India has undertaken a slew of infrastructure development projects in Bhutan, which include building of roads in the mountainous nation of 700,000 people.
Collaboration in the hydro-power sector will be the highlight of Manmohan Singh’s visit. He would dedicate the 1,020 MW Tala hydroelectric project, built with India’s assistance, and lay the foundation of the 1,095 MW Punatsangchhu hydroelectric project.
With the India-US civil nuclear deal slipping into political limbo, experts point out that Bhutan’s hydro-power potential of 30,000 MW could become an important part of New Delhi’s quest for energy security.
The Tala hydropower project at Chukha Dzongkhag in western Bhutan, the largest joint venture between the two countries, is a symbol of Indo-Bhutanese collaboration in the field of power generation.
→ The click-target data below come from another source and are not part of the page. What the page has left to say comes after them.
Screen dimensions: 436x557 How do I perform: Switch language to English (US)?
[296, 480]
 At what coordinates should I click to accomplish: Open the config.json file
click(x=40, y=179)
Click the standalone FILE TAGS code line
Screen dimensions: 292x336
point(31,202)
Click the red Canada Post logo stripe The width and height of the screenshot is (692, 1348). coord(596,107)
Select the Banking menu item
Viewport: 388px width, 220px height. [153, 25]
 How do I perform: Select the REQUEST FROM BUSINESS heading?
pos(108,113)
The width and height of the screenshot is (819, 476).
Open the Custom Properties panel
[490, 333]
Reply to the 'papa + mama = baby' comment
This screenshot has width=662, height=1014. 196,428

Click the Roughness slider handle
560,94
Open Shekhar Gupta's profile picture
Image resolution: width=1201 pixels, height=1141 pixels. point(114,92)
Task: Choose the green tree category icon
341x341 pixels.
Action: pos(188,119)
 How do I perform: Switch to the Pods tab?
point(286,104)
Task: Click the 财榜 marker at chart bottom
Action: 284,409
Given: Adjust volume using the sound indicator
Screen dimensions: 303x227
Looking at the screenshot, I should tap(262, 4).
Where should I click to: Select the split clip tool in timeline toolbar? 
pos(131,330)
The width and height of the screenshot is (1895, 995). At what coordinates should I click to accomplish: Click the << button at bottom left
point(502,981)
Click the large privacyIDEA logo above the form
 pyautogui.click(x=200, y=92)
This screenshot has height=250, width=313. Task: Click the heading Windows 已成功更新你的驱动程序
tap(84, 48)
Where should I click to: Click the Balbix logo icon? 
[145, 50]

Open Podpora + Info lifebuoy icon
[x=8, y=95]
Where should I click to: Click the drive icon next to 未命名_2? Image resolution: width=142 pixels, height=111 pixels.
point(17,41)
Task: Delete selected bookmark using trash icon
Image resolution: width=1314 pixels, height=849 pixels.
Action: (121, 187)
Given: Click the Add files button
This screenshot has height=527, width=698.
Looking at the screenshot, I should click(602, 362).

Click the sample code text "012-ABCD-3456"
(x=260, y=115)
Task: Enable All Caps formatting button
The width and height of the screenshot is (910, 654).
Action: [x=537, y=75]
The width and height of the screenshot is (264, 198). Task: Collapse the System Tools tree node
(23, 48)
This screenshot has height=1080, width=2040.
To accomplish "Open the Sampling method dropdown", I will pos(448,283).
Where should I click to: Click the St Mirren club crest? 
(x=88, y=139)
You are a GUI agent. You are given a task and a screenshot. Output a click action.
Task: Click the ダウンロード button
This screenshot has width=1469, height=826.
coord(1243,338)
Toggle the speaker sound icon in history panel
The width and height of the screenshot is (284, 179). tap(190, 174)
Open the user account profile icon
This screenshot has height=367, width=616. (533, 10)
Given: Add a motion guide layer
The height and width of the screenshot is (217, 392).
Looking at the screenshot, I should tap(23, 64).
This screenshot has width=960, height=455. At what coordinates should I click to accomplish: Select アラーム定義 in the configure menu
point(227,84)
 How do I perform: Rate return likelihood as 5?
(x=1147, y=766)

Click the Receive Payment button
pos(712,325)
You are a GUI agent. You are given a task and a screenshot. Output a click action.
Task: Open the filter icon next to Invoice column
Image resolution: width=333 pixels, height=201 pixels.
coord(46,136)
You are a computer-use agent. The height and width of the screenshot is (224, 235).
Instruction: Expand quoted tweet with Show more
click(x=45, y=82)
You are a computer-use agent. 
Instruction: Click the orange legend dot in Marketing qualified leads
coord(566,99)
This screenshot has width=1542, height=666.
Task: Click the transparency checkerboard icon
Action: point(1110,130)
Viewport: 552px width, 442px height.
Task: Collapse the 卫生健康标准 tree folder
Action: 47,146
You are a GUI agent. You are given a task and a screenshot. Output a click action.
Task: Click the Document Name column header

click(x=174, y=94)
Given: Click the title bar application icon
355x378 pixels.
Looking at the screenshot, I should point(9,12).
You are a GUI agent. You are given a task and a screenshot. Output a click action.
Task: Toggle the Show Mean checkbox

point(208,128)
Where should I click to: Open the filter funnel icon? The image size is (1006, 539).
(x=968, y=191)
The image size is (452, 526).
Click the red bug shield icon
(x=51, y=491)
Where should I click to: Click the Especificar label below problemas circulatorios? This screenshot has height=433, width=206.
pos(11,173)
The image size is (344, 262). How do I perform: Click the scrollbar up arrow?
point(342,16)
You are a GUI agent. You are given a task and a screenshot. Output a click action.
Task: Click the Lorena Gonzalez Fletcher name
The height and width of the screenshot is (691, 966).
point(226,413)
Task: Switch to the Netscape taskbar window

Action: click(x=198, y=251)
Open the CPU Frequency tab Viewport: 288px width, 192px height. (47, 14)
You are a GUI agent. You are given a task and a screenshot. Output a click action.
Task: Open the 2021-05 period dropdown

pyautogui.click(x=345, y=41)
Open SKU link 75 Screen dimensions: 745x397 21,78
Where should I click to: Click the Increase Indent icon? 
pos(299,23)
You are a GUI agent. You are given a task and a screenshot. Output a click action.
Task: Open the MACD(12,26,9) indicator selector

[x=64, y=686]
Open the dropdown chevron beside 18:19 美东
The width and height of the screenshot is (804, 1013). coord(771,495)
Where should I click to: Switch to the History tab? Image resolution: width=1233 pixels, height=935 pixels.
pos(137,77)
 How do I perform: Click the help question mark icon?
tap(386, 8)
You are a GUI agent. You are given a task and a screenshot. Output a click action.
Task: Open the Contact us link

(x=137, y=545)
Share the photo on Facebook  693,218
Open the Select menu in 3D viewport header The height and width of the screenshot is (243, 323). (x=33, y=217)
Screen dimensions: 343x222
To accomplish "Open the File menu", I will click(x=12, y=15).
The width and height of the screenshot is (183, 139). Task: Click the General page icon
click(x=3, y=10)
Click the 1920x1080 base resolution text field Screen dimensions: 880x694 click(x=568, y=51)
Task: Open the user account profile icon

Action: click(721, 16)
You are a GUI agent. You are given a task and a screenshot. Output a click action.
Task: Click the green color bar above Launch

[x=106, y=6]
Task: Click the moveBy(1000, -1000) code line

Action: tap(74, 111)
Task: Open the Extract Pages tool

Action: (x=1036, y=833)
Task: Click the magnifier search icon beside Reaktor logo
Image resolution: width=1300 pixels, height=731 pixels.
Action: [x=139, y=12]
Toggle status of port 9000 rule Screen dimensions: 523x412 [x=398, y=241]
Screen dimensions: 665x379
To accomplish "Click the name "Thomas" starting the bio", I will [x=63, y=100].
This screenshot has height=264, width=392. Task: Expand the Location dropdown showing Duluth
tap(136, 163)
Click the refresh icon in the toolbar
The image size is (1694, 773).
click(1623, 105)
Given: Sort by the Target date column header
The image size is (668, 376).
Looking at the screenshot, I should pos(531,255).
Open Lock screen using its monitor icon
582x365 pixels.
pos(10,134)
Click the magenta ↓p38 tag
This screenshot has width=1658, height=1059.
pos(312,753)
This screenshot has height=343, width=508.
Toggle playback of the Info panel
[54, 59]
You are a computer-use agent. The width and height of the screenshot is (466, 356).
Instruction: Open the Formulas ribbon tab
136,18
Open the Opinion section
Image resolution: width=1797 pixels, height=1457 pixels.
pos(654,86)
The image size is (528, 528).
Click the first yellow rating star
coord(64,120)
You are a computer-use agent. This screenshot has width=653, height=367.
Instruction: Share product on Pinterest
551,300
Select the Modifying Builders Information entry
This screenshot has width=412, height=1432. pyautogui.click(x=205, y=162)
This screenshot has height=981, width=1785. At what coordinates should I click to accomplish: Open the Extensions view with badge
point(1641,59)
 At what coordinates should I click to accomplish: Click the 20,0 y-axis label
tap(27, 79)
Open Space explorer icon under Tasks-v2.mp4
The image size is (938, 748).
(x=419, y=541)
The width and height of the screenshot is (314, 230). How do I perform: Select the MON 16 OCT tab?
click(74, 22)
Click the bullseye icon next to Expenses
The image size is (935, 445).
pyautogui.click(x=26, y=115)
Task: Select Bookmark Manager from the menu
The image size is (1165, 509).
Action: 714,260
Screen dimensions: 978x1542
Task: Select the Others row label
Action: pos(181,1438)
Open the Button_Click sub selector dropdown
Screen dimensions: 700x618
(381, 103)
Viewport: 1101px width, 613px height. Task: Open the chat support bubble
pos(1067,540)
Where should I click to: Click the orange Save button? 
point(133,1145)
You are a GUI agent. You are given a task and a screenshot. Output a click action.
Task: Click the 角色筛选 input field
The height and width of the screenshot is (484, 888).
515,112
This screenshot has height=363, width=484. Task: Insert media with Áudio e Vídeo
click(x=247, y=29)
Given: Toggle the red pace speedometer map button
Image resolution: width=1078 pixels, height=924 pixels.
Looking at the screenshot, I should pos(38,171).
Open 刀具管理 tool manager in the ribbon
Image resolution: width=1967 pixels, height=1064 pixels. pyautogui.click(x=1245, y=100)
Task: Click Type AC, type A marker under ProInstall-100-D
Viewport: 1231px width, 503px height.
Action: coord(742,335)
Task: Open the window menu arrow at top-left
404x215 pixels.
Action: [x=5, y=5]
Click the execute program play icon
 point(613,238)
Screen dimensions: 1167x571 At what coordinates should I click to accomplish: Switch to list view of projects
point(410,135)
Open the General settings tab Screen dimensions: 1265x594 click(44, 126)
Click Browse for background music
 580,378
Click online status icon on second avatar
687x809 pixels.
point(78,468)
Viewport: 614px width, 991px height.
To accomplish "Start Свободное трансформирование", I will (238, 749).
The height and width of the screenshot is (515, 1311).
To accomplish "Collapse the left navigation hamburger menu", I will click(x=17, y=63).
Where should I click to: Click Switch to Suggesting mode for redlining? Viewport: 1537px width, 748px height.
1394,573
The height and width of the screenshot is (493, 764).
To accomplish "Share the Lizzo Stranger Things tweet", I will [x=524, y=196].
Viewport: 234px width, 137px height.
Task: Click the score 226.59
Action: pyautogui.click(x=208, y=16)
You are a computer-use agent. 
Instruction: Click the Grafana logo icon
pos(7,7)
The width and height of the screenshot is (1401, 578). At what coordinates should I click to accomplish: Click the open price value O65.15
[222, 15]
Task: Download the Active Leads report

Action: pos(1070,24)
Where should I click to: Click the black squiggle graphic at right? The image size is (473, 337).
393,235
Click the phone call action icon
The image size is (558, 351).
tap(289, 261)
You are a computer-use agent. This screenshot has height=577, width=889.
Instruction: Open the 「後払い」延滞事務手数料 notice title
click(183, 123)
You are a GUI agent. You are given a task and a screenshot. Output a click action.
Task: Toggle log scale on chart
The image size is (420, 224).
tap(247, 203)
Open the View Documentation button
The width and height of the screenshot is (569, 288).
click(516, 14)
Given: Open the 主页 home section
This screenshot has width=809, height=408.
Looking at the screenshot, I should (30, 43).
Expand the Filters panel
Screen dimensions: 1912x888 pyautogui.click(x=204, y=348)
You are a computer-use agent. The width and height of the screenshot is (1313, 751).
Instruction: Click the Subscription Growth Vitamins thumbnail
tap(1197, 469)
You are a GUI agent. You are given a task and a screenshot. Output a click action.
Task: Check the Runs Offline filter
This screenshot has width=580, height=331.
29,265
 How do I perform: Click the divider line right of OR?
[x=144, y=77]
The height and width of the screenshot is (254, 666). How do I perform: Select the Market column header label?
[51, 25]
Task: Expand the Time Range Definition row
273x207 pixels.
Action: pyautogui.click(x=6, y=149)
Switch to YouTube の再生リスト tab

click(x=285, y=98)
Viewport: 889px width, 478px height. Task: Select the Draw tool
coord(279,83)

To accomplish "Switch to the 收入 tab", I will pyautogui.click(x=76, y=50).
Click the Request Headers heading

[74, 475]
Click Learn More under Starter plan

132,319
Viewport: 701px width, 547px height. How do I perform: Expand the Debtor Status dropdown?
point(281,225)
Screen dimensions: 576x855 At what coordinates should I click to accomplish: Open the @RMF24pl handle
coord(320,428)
The visit will also give the prime minister an insight into the democratic transformation of the nation of 700,000 people that once relished its isolation and prided itself on measuring its wealth in terms of gross domestic happiness.
P.V. Narasimha Rao was the last Indian prime minister to go to Thimphu 1993.
India and Bhutan signed an updated treaty of friendship last year which gave Thimphu, hitherto guided by New Delhi in its defence and foreign policies since 1949, more freedom in international diplomacy and non-lethal military purchases.